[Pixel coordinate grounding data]

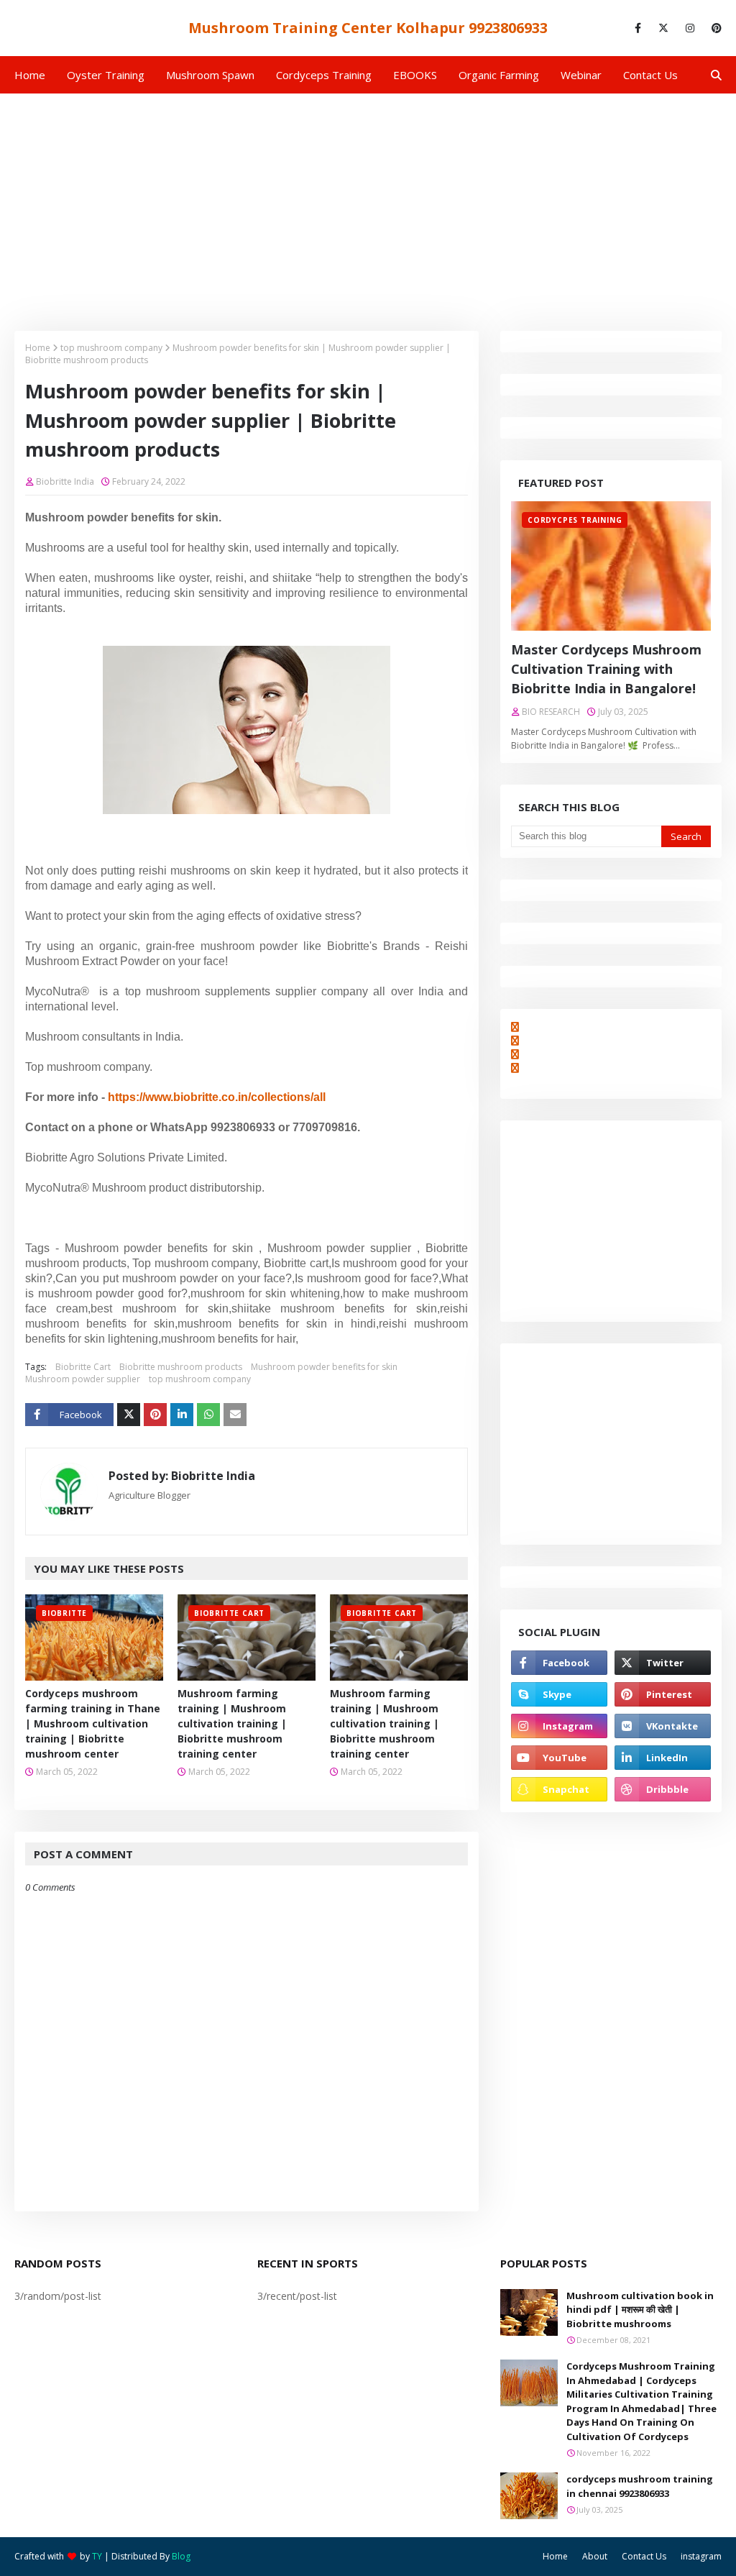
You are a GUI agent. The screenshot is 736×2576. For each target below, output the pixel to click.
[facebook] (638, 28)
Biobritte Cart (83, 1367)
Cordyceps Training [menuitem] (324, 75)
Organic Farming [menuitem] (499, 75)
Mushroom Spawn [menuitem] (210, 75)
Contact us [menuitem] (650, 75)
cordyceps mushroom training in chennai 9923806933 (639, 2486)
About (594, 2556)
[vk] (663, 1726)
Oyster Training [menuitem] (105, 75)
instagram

> **Aim of the task**: Find the lines above that contain the word "menuitem" and copy each one.

> **Reply**:
Cordyceps Training [menuitem] (324, 75)
Organic Farming [menuitem] (499, 75)
Mushroom Spawn [menuitem] (210, 75)
Contact us [menuitem] (650, 75)
Oyster Training [menuitem] (105, 75)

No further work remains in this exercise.